Her mind jumped ahead again to nearly a year later.
"You want to know what my plan is? My plan is I love you. I've probably loved you ever since Georgetown. So call me back."
She imagined calling him, and waking him up in the middle of the night.
"Hello"
"Will,"
"Alicia? I… I didn't think you would call me back tonight. What time is it?"
"It's three in morning. Will, I'm sorry to wake you, but I'm standing outside your front door. Could you come let me in?"
"You're here?" he said, pushing the blankets aside, heading for the front door.
"Yes"
As soon as he closed the door behind her she kissed him. The next thing she knew they were in his bed together. An hour later as they lay there together tangled up in each other, he was the first to speak.
"So I take it you got my message?" A broad grin spread across his lips.
"Yes, and we need to talk.

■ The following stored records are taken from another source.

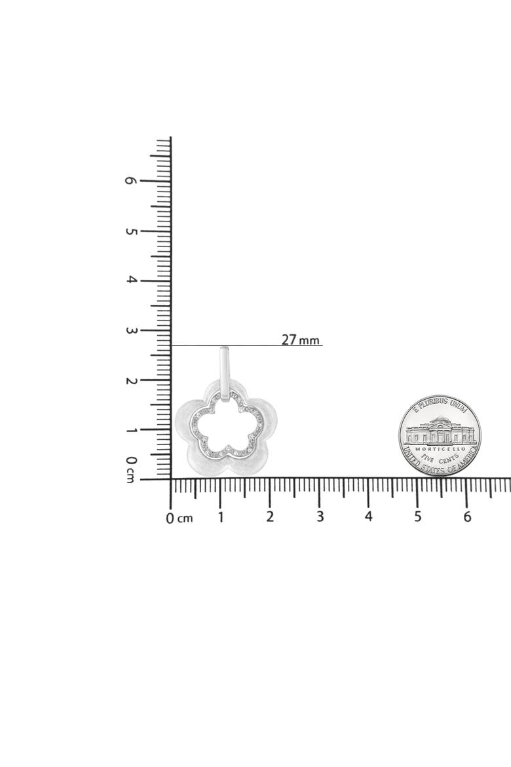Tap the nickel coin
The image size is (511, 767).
[x=440, y=435]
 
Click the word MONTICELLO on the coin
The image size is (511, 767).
[x=439, y=448]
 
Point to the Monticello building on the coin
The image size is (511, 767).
[x=440, y=431]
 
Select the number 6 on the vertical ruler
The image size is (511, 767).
[x=130, y=180]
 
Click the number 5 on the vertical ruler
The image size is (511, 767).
[x=130, y=230]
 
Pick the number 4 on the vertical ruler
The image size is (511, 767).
[x=130, y=281]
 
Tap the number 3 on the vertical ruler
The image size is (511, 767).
[x=130, y=330]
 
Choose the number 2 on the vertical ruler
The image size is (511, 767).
[x=130, y=380]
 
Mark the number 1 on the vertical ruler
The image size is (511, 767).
[x=130, y=430]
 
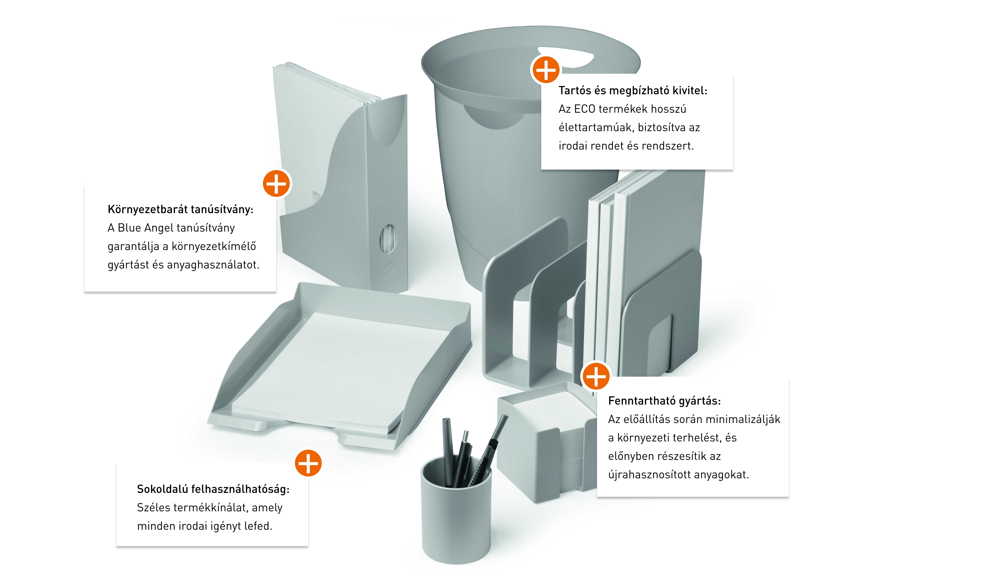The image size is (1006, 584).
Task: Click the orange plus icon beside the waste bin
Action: point(546,70)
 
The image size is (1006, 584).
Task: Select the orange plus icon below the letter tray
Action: point(308,463)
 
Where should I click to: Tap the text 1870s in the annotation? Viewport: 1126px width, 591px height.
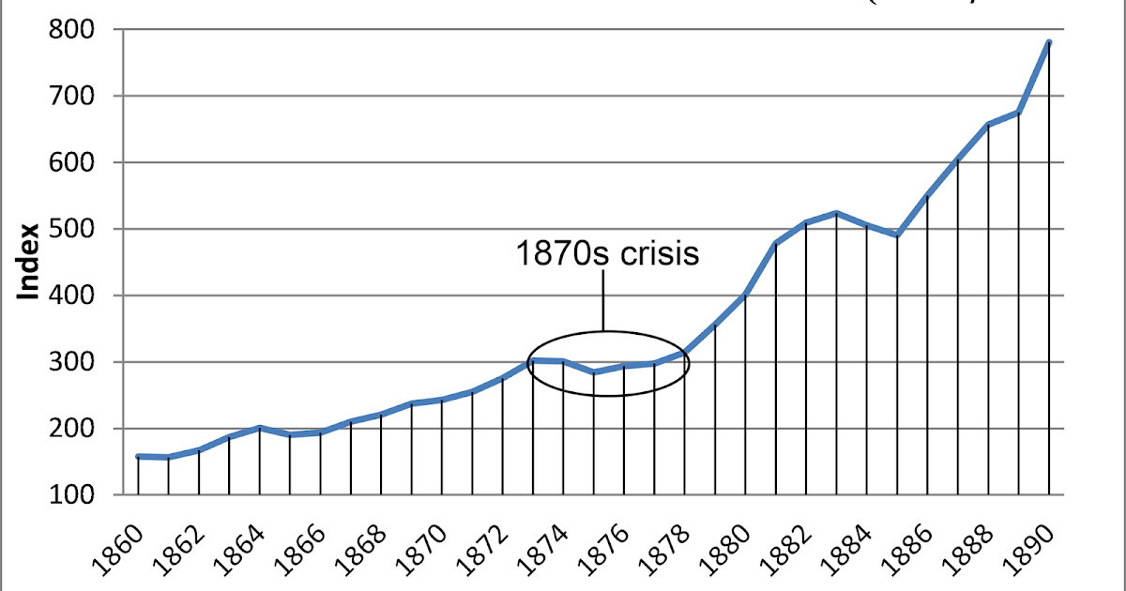pyautogui.click(x=555, y=253)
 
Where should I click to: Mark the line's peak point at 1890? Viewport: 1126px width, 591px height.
pyautogui.click(x=1048, y=42)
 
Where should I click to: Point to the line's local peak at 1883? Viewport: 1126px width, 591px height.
pyautogui.click(x=836, y=213)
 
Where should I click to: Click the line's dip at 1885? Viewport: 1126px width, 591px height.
pyautogui.click(x=896, y=235)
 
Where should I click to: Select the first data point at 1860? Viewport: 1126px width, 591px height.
pyautogui.click(x=138, y=457)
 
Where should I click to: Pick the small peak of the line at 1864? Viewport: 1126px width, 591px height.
pyautogui.click(x=259, y=428)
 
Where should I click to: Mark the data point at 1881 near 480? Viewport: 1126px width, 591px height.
pyautogui.click(x=775, y=244)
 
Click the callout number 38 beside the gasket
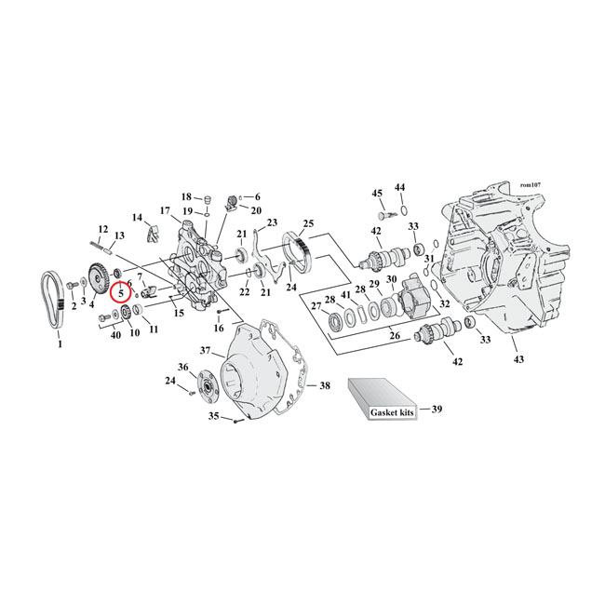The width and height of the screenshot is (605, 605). coord(325,385)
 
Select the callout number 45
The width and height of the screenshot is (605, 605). coord(377,193)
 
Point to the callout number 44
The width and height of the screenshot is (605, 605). coord(401,187)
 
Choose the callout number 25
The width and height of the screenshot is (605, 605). coord(308,224)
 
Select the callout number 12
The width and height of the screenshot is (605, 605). coord(103,229)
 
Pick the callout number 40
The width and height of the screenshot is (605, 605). coord(115,334)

But I am tired right now. So can we just go to sleep and talk about things in the morning?"
"Alicia, it is morning!" She rolled her eyes, and playfully slapped his arm.
"I know!" She closed her eyes curling her body into his.
"I have to tell you something before you fall asleep," he said.
"What?"
"I love you, and I am not going to let this go. I am not losing you again."
"Again?" Her eyes opened again.
"Yes again. I lost you to Peter at Georgetown, and I'm not losing you to him again. I am going to fight for this Alicia. What ever it takes, I'm here. I am willing to make as many plans as we need. I'm willing to fight through all the "noise". I want to go to the parent teacher conferences, and the soccer games. I'm willing to do whatever it takes. I want to be with you… because I love you." They fell asleep in each others arms.
When she woke in the morning she was still in her bed, at her apartment. The other side of the bed was still made, the sheets cold.
She was struck by how real the dream had seemed. It was like he was right here next to me. Cary is right, I am not over him. What am I going to do? No time to ponder. I've got to get to breakfast with Diane, and Cary.
She crawled out of bed. Darn neck pain. I'd really rather just stay here and sleep all day.